Art. 216.
O interessado poderá solicitar ao juiz que ordene a exibição do documento eu de coisa que se ache em poder da parte contrária.Art. 217.
O pedido de exibição de documento conterá:
I - a designação do documento;
II - a indicação, tão completa quanto possivel, de seu conteúdo;
III - a enumeração dos fatos que devem ser provados com ele;
IV - a indicação das circunstâncias em que o requerente se funda para afirmar que o documento existe e se acha em poder da parte contrária.
Art. 218.
A exibição do documento não poderá ser negada:
I - si houver obrigação legal de o exibir;
II - si aquele que o tiver em seu poder, a ele houver feito referência na causa com o propósito de constituir prova;
III - se o documento, em virtude de seu conteudo, for comum ao requerente e ao detentor.

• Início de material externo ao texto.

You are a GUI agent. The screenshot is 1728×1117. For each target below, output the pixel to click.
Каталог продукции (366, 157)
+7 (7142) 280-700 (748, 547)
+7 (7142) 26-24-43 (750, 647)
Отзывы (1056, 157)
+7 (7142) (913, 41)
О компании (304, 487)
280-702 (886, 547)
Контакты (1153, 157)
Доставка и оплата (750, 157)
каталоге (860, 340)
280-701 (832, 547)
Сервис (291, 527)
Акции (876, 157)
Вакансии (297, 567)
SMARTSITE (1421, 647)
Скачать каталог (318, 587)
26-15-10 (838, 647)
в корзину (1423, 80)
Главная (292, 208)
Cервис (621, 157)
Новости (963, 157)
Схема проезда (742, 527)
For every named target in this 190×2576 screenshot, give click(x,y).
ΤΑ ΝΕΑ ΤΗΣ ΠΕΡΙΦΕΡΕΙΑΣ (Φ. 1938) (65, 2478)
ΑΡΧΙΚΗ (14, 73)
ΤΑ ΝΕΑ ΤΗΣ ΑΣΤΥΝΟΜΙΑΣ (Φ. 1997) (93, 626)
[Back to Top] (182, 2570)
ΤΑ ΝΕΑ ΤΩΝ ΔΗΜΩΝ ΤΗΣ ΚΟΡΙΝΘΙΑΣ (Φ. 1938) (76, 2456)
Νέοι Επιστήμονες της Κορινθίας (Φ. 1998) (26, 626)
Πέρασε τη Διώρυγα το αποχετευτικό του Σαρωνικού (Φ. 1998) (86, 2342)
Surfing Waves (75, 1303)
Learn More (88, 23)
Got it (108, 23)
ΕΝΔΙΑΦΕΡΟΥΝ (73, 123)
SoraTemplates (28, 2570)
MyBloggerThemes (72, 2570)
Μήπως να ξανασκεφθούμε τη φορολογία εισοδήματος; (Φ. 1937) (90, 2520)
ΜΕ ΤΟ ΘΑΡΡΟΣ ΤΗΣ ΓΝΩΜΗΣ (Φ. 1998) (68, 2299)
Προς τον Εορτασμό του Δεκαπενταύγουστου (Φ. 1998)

Parágrafo único. O documento considerar-se-á comum às pessôas cujas relações jurídicas forem nele determinadas e àquelas em cujo interesse houver sido elaborado.
Art. 219.
Desde que só o exame do documento possa confirmar ou destruir as alegações do requerente, o juiz poderá considerá-las provadas, si forem verosímeis e estiverem coerentes com as demais provas dos autos:
I - quando a parte condenada a exibí-lo negar que o possua, ou recusar a exibição;
II - quando as circunstâncias convecerem de que a parte condenada à exibição ocultou ou inutilizou o documento, para impedir-lhe o uso pelo requerente.
Art. 220.
Quando documento necessário à formação de prova se achar em poder de terceiro obrigado a exibi-lo, por ser comum ao requerente, poderá o juiz, ouvido o terceiro, ordenar o respectivo depósito, a expensas do requerente.
Parágrafo único. Si o terceiro negar a posse do documento, ou o dever de exibí-lo, poderá o juiz designar audiência especial, afim de, ouvidos o requerente e o terceiro, proferir despacho.